When it came to “Streets,” Balogun says that the recent interest in the album track was sparked by a handful of live performances of the song: a Vevo Lift clip where she sings the song while emerging from a pool of milk has been a fan favorite since last March, while two different “Streets” performances for YouTube were released on Christmas Eve as part of the ‘Hot Pink Sessions,’ with 16 million combined views to date.

“Those live performances turned into their own monsters on the Internet, and then were crossed over to TikTok and Instagram and Triller,” Balogun says. Indeed, “Streets” grew 267% on TikTok from Jan. 6 to Feb. 6, according to music data analytics firm Chartmetric, and soundtracked her version of the ‘Silhouette Challenge’ on the app earlier this month.

Yet Balogun, who has known Doja Cat since her SoundCloud days in 2013, believes that she’s far too Internet-savvy to not have picked up early on the swelling support of “Streets.” Doja Cat constantly interacts with fans on social media, hoisting up memes and Internet trends (she included the dancers who helped popularize the “Say So” TikTok dance in its official music video) while gleefully making herself the butt of a joke.

While the fan base that Doja Cat has developed over many years has helped amplify her wins, they’ve also attempted to shield her from controversy — defending her from criticism she’s faced for racially insensitive remarks, and her continued work with Lukasz “Dr. Luke” Gottwald amidst abuse allegations against the producer made by Kesha. Although there has been some backlash — a 2015 song that used perceived racial slurs resurfaced last year, resulting in Doja Cat issuing a statement describing it as a “bad decision”; meanwhile, her Dr. Luke collaborations continue to earn criticism from the artistic community — the singer’s ascent has not been obviously slowed down, as she’s earned top 40 airplay, primetime TV performances, and recently, multiple Grammy nominations, including for best new artist.

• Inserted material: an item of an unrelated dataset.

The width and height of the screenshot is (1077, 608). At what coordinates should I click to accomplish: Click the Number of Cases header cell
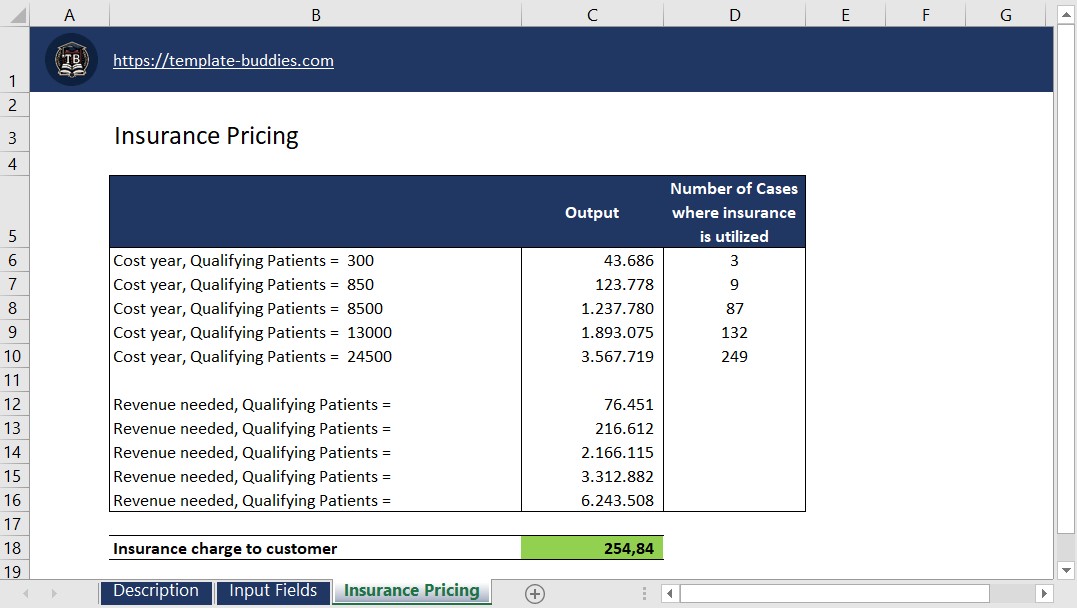(734, 211)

That support has helped sustain momentum as Doja Cat has hit the mainstream. “Doja built an underground fan base way before she became a pop star, and a lot of those kids are still engaged,” notes Balogun. “And that’s really the bedrock of her pop audience — it’s a real core fan base of diehards that have been tuning into her for seven, eight years now. It feels like it’s overnight, but there’s a lot of real solid foundation underneath everything that’s happened.”

As “Streets” has rocketed up the Hot 100, Doja Cat can also be found at No. 42 on this week’s chart thanks to “Best Friend,” her recent collaboration with Saweetie, and was recently at No. 2 on the chart as part of Ariana Grande’s “34+35” remix with Megan Thee Stallion. Her follow-up to Hot Pink is still on its way, Balogun confirms: “I’m really looking forward to getting into the new music too, because the new music is just as engaging as the stuff on Hot Pink.” In the meantime, RCA has to play catch-up with the radio strategy for “Streets” following its unexpected success, but Fleckenstein isn’t concerned with over-saturation.

“It’s a little bit of a Rubik’s cube in terms of some of these features and her own records, but for the most part I think we’ve been very successful in navigating that,” says Fleckenstein. He believes that we may see such fan-boosted deep cuts altering rollout strategies on a more case-by-case basis, but that the success of “Streets” nods more to the changing nature of single strategies. Fans have more say than ever when it comes to which songs should become a focus for an artist — including songs that are months, or even years, old, deemed worth resurrecting as a new hit.

“‘Streets,’ that’s just beginning now, but it’s raging to the forefront — mostly because of what’s happening online, not because we consciously said, ‘Hey, time to go for another single off of this album,’” says Fleckenstein. “It’s because the fans have voted it back to the top again, in a really wild, compelling way.”